* Selected passage:
* * *
All of this, and you're 3-4 years removed from high school.

How is this remotely tied to the reality that 99% of all other 21-22 year olds experience as they mature into young adults? Don't get me wrong, some coaches in high school/college, mentors along the way and family keep kids grounded. However, many more don't. Real world examples and expectation just don't apply.

PackersRS's picture

I understand what you're saying, that they're spoiled from early on, but it's not completely different. The same way these star kids aren't prepared for adulthood, there're tons of emotionally scarved kids that aren't also. And those don't have the means to overcome it, they have to do it on their own.

NFL players (because of their own merits, I know) have it good, let's not pretend otherwise.

Graffin's picture

Great break down/comparison of situations. Packer news,breakdown of life,whatever, both entertaining.

IronMan's picture

"I don’t know. Maybe the positives outweigh the negatives here. Maybe I’m just in a bad mood."

What are the negatives?

packeraaron's picture

That, right off the bat, these kids think the world will hold their hand. Just enhances the "you have someone looking out for you" mentality.
* * *
* Try it:
Continue the comment thread about whether young NFL players are prepared for adult life, starting after its last comment.
* * *
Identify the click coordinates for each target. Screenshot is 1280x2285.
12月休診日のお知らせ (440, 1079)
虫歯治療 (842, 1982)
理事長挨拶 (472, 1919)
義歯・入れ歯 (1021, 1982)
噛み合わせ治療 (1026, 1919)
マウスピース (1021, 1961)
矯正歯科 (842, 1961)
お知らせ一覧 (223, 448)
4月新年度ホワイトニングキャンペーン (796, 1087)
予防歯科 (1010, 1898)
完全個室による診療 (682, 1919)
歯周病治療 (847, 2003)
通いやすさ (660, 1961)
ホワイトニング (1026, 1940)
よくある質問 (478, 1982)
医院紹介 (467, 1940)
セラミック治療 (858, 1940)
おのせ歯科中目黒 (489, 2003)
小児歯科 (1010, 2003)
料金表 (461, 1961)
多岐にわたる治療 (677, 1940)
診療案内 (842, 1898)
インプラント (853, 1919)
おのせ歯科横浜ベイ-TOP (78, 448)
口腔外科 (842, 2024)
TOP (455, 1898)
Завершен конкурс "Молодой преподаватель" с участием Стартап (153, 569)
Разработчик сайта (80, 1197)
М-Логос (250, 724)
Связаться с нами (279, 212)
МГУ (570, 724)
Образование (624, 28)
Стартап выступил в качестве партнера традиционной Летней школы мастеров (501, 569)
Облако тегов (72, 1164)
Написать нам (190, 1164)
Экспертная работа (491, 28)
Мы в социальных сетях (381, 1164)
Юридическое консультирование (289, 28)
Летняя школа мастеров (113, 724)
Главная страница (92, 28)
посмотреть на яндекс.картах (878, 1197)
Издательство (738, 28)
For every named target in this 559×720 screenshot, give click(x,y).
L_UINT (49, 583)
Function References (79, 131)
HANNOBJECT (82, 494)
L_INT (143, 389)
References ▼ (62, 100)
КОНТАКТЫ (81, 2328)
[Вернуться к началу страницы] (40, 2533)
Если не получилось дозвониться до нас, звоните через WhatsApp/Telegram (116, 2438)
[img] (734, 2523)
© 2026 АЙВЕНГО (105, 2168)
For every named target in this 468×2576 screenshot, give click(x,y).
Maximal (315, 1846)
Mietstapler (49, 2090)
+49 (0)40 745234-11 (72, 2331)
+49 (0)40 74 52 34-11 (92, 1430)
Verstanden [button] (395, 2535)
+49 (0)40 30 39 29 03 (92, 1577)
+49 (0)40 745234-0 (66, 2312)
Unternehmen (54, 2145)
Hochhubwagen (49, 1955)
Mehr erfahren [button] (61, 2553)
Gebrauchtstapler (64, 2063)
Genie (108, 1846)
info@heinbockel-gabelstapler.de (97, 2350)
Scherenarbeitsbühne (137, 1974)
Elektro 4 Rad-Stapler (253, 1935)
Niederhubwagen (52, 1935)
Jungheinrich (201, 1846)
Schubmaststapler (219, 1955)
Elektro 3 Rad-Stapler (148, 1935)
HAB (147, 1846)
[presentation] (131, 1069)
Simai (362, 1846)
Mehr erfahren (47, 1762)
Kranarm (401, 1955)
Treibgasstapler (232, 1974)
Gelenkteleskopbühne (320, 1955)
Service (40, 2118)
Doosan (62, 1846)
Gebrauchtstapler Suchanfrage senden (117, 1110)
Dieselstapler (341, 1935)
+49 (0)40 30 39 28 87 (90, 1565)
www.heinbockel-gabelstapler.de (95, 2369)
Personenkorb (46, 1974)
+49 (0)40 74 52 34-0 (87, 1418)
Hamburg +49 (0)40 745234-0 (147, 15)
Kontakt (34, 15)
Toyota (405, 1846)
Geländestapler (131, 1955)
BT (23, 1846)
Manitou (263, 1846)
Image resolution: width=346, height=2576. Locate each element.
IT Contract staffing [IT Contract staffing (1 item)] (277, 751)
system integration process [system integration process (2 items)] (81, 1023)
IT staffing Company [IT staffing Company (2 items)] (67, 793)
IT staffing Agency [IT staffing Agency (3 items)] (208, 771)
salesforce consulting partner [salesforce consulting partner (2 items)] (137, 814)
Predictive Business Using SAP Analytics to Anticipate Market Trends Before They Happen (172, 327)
* * *
* Task answer:
Tarynfor12's picture

Let's not confuse "building confidence" with "building entitlement" which is the very thing that gets these players in trouble.So by that account of them being taught this from the start perhaps the NFL,since these young people will be hired by the NFL in the future,need to move these symposiums to the high school and continue into the colledge years and not just when their given $millions and in the doorway.

jerseypackfan's picture

off is Walter Payton making the 84 Packers look silly with "The Wildcat"

Tarynfor12's picture

Yeah,any time someone other than the QB takes the snap can be considered a"WILDCAT" formation as the same goes with the Steelers and "SLASH"Stewart.LOL

davyjones's picture

Mark Brunell made something like $51MM since he started in the league (what, like 10-12 years?).
This week he filed for bankruptcy...if he'd had just a little education and guidance, he could have sock away a coupla those Mil for a rainy day. some of these guys will get absolutely preyed on (wanna buy a llama farm in Montana??) and need some warning.

Tarynfor12's picture

Brunell is educated but not a smart business man.Totally different problem as when dealing with the young ones and getting in trouble with law because of no teachings or bad teachings.
Is Brunell still considered a "kid"?When do players become accountable for their actions and the get out of jail free cards run out.
Who is feeling sorry for us if we partake in these type of things and get stung,no-one.Personally i have no sympathy for any player in any sport who was given the world and THEY abused it and lost it.
Learning right from wrong isn't hard and doesn't take a lifetime to figure out,it's in front of everyone all the time.SMALL CHILDREN make MISTAKES and the rest make DECISIONS and try to call it a MISTAKE.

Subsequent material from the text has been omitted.